Spring Security @RegisteredOAuth2AuthorizedClient should support upgrading scopes

Summary

A @RegisteredOAuth2AuthorizedClient should be able to have the scopes necessary to make a particular request. If the scopes are not present on the access token, it should support automatically requesting the additional scopes. This will allow a client to request the fewest possible scopes necessary without needing to provide additional code when needing to request more scopes.

For example, if a ClientRegistration has the scopes user, message, and admin associated to it a user should be able to state something like @RegisteredOAuth2AuthorizedClient(scopes = { "message" }). If the current access token associated to the registration had the user scope and not the message scope, then Spring Security would trigger the flow that would ensure the access token had user and message scopes.

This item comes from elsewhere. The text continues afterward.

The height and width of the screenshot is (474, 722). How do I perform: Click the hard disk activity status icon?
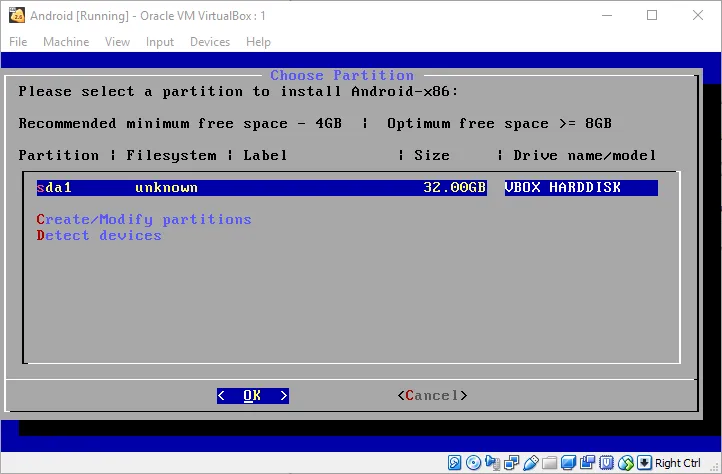coord(454,463)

We should also ensure that we can get tokens where the scopes are not additive. For example, for the scenario above we might have something like @RegisteredOAuth2AuthorizedClient(onlyScopes = { "message" }). Then an access token that is passed along would only contain the message scope and not the user scope despite the previous associated token having a user scope.

Comment From: jgrandja

May be related #5199

Comment From: kdhindsa

@rwinch I am in this situation. Is there some sample where I can explicitly request for additional scopes using spring security?

Comment From: jgrandja

@kdhindsa See the reference doc for a sample on customizing the Access Token request.

This sample shows how to customize the Token Request using a Converter<OAuth2ClientCredentialsGrantRequest, RequestEntity<?>> for a client_credentials ClientRegistration.

Comment From: kdhindsa

@jgrandja Thanks. Yes, I stumbled upon this a couple of days later and I was able to get it to work by customizing the token request. I ought to be relying on spring manuals from now on.